> **WHAT IS EXPECTED**:
Continue the blog post below about Pasta Bolognese with Insalata Caprese Salad, picking up right after its last line.

> **TEXT EXCERPT**:
....

Sunday, October 13, 2013

Pasta Bolognese with Insalata Caprese Salad

Pasta Bolognese is a meat sauce originating from Bologna, Italy, and more importantly, it is a hearty Italian dish that we love to have every now and again. So behold, Pasta Bolognese.

Pasta Bolognese with Insalata Caprese Salad


Inspired by the pasta experts at Storico Fresco and delicious bacon from Pine Street Market, we returned from our local farmers' market with some fresh pasta and pork and a challenge to make something great. We Googled around and found a great recipe here.


Based on the recipe, we gathered our remaining ingredients.

Ingredients for Bolognese sauce:

1/2 cup dried porcini mushrooms
2 Tsbp olive oil
1 medium yellow onion
2 medium carrots
2 ribs of celery
3 gloves of garlic
3 slices thick cut bacon or pancetta
1 pound ground pork
2 cups San Marzano crushed tomatoes
1 cup dry red wine

Ingredients for Peach & Tomato salad:

1-2 ripe tomatoes, any color
Fresh mozzarella or buffala (mozzarella made from buffalo milk, very scumptious)

....

> **SUPPLIED INFORMATION**:
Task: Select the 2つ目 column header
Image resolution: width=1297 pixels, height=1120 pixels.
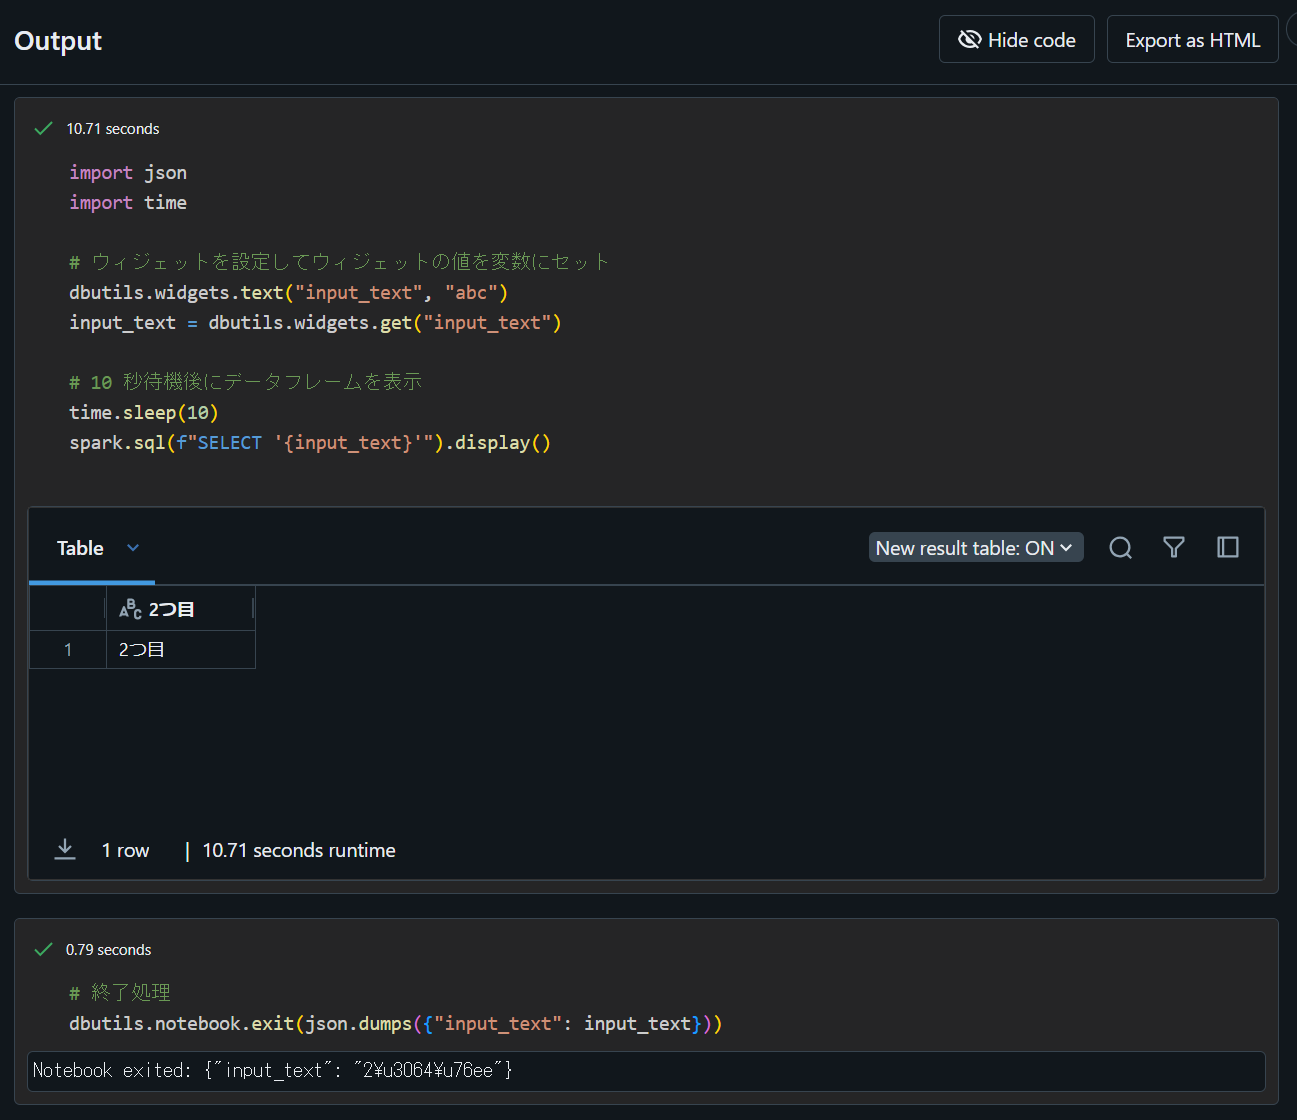Action: pos(171,608)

....

> **ANSWER TO THIS EXERCISE**:
Balsamic vinegar
Olive oil

Pretty simple plan. Make the sauce first as it takes the longest.  While the sauce is cooking, you can prep your salads and put in fridge until you are ready to eat.  They are better really cold anyway.  You'll make your pasta to coincide with the finishing of your sauce, which will depend on whether you are using fresh or dried pasta.


Rehydrate about 1/2 cup of dried porcini mushrooms by pouring about 1.5 cup warm water
over the mushrooms and letting them steep for about 20-30 minutes.

Dice up a classic mirepoix (onions, celery and carrots).   Typically you use a ratio of 2:1:1 of onions:carrots:celery.  We used 1/2 cup diced yellow onion, 1/4 cup diced carrot, 1/4 diced celery.  
Also, mince 3 garlic cloves.  (Once you add the garlic, you've turned your mirepoix into a soffritto.)

Saute about 3 slices of bacon or pancetta in 2 Tbsp of olive oil until the bacon 
renders its fat and begins to brown.

Then add your mirepoix, minced garlic and hydrated mushrooms to the sauteed bacon.  
Reserve your mushroom liquid for later.  
Sweat your vegetables for about 10 minutes, until the vegetables become soft.

In the meanwhile, you should always have good wine and cheese to provide you stamina during the cooking process.  And the idea is to make something great AND have fun along the way.  
So use these 10 minutes while your vegetables are sweating out to enjoy an appetizer 
and your partner's company.

After about 10 minutes, add in the 1 pound of ground pork.  You can really use any combination of pork, veal and/or beef here.  It is up to your taste buds and sense of adventure.  
We personally love the pork undertones of this bolognese 
(we call it pork-on-pork crime = bacon AND ground pork).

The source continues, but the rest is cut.